De l’ensemble de ces éléments, il se déduit que les conditions d’application de l’article L. 261-10 du code de la construction et de l’habitation étaient réunies en l’espèce et que les acquéreurs n’étaient pas tenus de signer un acte qui ne revêtait pas la forme de l’un des contrats prévus par ce texte légal d’ordre public.
Sans qu’il soit besoin d’examiner les autres moyens invoqués par M. X et Mme Y pour justifier leur refus de signer l’acte authentique de vente, le jugement déféré doit donc être confirmé en ce qu’il a débouté la société Pro G Zen Immo de sa demande tendant à l’application de la clause pénale.
Sur la demande de M. X et de Mme Y en dommages et intérêts
Le fait que la demande de la société Pro G Zen Immo était fondée sur un acte de vente conclu en méconnaissance de dispositions légales d’ordre public ne suffit pas à lui conférer un caractère abusif, dès lors que l’application de ces dispositions était contestée.

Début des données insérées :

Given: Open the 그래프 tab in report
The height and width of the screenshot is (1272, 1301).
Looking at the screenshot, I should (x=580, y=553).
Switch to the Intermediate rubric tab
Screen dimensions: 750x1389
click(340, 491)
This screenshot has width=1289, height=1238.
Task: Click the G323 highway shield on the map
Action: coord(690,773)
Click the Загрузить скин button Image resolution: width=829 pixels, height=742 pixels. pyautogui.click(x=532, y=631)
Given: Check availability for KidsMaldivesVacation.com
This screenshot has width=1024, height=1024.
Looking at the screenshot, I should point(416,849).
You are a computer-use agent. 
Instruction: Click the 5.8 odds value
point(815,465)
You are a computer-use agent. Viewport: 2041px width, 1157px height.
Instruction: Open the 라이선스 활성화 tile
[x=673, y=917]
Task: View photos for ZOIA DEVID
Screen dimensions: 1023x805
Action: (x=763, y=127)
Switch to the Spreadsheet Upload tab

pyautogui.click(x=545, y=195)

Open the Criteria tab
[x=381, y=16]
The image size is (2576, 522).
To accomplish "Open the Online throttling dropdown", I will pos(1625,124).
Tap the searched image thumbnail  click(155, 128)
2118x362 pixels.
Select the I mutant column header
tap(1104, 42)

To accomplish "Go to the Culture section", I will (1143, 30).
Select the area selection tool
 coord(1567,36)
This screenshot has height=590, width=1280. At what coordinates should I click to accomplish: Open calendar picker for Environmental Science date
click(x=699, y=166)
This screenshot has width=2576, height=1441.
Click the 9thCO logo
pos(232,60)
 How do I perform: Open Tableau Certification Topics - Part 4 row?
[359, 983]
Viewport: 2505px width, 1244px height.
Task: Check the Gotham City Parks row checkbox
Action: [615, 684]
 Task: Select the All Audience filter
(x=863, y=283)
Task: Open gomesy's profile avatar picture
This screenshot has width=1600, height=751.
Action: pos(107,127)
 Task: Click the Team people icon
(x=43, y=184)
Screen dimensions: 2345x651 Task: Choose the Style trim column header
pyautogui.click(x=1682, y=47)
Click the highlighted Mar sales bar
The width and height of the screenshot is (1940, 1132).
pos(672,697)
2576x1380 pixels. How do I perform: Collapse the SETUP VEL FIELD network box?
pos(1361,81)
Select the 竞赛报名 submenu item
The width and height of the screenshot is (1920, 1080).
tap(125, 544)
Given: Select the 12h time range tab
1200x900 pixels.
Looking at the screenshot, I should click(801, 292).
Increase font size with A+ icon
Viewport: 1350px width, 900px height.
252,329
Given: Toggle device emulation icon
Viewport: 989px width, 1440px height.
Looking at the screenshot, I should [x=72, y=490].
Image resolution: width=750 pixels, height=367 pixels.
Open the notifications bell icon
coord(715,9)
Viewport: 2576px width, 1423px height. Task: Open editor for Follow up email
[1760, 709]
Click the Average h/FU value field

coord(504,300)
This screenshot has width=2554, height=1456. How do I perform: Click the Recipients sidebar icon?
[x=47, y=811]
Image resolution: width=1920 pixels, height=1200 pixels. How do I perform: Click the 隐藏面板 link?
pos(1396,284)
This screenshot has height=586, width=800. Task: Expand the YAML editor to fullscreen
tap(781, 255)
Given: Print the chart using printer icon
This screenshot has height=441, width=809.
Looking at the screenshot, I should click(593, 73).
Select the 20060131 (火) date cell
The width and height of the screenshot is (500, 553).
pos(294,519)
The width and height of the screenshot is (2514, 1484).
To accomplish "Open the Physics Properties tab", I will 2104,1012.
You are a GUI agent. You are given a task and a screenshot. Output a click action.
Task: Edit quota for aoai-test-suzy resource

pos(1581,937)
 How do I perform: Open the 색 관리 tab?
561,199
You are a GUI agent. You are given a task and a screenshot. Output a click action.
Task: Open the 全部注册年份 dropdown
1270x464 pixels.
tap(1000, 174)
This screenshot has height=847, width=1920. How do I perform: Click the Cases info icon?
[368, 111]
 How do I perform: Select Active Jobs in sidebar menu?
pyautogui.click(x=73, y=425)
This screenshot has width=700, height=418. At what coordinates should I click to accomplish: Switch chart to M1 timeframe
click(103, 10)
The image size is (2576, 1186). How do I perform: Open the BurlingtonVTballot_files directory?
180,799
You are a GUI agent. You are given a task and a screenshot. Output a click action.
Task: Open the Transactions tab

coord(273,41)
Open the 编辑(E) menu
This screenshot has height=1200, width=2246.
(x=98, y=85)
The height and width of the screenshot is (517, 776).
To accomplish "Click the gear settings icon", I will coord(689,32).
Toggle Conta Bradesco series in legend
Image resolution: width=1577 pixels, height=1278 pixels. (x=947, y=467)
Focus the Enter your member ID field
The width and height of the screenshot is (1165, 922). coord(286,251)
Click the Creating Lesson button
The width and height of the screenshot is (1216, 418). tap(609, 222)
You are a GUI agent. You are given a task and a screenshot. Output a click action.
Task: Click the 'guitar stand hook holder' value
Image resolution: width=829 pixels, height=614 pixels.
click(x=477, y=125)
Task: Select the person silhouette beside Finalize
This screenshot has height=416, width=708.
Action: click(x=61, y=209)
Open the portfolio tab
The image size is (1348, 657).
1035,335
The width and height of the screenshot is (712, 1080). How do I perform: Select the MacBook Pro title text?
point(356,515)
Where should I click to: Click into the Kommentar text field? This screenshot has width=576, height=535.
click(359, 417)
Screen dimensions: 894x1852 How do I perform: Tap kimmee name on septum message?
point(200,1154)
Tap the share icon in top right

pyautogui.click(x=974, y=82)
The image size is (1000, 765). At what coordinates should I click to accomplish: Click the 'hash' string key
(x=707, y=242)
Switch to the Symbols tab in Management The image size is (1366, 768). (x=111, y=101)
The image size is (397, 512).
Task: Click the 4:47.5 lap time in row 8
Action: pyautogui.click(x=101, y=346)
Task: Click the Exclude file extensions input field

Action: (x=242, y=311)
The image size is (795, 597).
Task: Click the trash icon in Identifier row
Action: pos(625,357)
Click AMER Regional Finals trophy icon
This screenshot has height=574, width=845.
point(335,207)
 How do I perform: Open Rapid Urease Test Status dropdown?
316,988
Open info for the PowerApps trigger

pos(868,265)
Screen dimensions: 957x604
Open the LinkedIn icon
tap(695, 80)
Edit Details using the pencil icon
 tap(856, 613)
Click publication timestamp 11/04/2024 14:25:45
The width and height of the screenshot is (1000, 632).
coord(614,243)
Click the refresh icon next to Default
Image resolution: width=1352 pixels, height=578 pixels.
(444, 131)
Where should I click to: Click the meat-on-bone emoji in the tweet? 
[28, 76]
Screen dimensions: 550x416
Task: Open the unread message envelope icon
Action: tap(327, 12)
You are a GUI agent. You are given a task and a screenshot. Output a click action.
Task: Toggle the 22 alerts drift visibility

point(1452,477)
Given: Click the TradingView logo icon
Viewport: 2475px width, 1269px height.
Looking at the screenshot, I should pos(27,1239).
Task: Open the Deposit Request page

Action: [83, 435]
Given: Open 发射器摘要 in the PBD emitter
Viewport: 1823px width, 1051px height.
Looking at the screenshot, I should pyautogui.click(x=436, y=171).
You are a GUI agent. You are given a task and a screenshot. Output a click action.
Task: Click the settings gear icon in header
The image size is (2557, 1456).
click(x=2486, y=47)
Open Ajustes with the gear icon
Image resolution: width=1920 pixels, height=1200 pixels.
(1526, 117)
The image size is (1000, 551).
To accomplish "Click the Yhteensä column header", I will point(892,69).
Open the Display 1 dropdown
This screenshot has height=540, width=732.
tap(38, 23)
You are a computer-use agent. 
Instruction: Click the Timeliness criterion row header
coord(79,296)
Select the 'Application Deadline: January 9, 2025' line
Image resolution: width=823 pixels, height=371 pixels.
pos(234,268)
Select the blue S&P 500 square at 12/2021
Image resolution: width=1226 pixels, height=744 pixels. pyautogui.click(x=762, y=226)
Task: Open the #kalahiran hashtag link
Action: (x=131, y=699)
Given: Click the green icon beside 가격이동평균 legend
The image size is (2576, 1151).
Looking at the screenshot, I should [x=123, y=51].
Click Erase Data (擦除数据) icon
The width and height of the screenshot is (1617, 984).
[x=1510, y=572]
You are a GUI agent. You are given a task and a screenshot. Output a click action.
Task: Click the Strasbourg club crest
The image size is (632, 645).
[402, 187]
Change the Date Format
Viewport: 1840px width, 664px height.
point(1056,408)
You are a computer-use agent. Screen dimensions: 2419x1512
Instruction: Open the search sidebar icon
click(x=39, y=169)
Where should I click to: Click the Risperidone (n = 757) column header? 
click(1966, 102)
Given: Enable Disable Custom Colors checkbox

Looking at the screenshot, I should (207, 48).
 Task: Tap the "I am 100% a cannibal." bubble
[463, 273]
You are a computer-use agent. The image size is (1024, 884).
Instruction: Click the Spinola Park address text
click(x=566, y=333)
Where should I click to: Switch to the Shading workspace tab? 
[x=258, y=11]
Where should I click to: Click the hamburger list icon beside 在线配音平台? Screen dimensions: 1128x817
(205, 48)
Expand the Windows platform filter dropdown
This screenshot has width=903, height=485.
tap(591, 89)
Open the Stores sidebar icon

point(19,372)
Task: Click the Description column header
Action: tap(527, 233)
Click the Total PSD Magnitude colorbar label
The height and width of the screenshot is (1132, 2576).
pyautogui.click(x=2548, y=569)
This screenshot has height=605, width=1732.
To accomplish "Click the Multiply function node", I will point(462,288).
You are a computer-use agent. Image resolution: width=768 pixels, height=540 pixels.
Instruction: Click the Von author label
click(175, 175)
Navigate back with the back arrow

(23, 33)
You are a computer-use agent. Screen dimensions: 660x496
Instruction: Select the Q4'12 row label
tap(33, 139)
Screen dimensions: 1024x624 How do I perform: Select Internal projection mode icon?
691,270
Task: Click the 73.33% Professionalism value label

Il en est de même du fait qu’elle avait été avertie, avant l’introduction de l’instance, du moyen qu’entendaient opposer à sa demande M. X et Mme Y, alors que ce moyen était susceptible de faire l’objet d’une discussion juridique qu’il appartenait au juge de trancher.
Le jugement sera donc infirmé en ce qu’il a condamné la société Pro G Zen Immo à des dommages et intérêts pour procédure abusive.
Sur les dépens et les frais exclus des dépens
Eu égard à la solution donnée au litige, le jugement déféré sera confirmé en ce qu’il a condamné la société Pro G Zen Immo aux dépens de première instance et à payer à M. X et Mme Y une somme de 2 000 euros au titre des frais exclus des dépens.
Dès lors qu’elle succombe en plus grande part en cause d’appel, la société Pro G Zen Immo
sera également condamnée aux dépens d’appel, ainsi qu’au paiement d’une somme de 3 000 euros au titre des frais non compris dans les dépens exposés par les intimés en cause d’appel, ces condamnations entraînant le rejet de la demande de l’appelante tendant à être indemnisée de ses propres frais exclus des dépens.
PAR CES MOTIFS
La cour, statuant par arrêt contradictoire, sans débats en audience,
RECTIFIE le jugement rendu le 21 août 2018 par le tribunal de grande instance de Strasbourg, en ce qu’il vise, dans son dispositif, la société à responsabilité limitée « Projet G Zen Immo », au lieu de Pro G Zen Immo ;
CONFIRME le dit jugement, sauf en ce qu’il a condamné la société Pro G Zen Immo à payer à M. C X et Mme G-H Y une somme de 2 000 € (deux mille euros) à titre de dommages et intérêts ;
Statuant à nouveau dans cette limite,
REJETTE la demande de dommages et intérêts de M. C X et Mme G-H Y ;
Ajoutant au jugement déféré,
CONDAMNE la société Pro G Zen Immo à payer à M. C X et Mme G-H Y, ensemble, la somme de 3 000 € (trois mille euros) au titre des frais non compris dans les dépens exposés en cause d’appel ;
REJETTE la demande de la société Pro G Zen Immo formée en cause d’appel sur le fondement de l’article 700 du code de procédure civile ;
CONDAMNE la société Pro G Zen Immo aux dépens d’appel.